Besides burglary in Eagle County, Hanas committed five burglaries and 41 forgeries in Grand County, along with charges in Routt and Arapahoe counties.

Nigerian, but not a prince

You know many of those financial scams in your email are purportedly from someone in Nigeria?

Well, Eagle police arrested a Nigerian man for his part in an alleged financial scam that involved a Texas Walmart and a Vail Valley woman.

Babajide Ayowole Ogunnubi, from Nigeria, convinced a local woman to sign money orders and other financial transactions, and then give the money to him.

Linda Lazard Franks is accused of stealing more than $28,000 in nine days through 28 fraudulent transactions, some involving Eagle County residents.

Eagle Police Detective Bryce Hinton caught them.

Walmart security video shows Franks signing receipts for money orders and putting the money in her pocket, an Eagle police report said.

Counterfeit money, real crime

When police asked Jebez Parker about the counterfeit money they found drying on his motel room mirror, he insisted he didn’t know anything about it.

His memory recovered long enough for him to plead guilty to counterfeiting and other financial felonies.

He’ll spend 10 years in prison, as will his accomplice in the caper, Valerie DeMarco.

Parker has been doing this sort of thing in at least five other states — Idaho, Indiana, Michigan, Kansas and Nebraska.

Parker and DeMarco started in the Colorado Springs area and worked their way to Eagle and Garfield counties, counterfeiting money and passing it at retailers, police say.

Not the bomb

In April, a man called in a fake bomb threat, claiming there was an explosive device in a West Vail condo.
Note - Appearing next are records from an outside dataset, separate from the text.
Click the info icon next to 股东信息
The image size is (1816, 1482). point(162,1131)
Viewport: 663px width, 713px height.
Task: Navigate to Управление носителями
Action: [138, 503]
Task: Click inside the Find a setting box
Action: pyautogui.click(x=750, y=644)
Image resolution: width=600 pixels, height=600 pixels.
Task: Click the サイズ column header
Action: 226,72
Vail police responded with remarkable speed. The investigation revealed the call was fake, and had been placed by someone who got possession of someone else’s phone. The phone’s owner didn’t know about it.

Then a few weeks ago, Russian trolls rolled through the Vail Valley and other areas around the U.S., claiming all sorts of explosives were in all sorts of places. None were.

The Russians demanded a huge pile of cryptocurrency. They didn’t get it.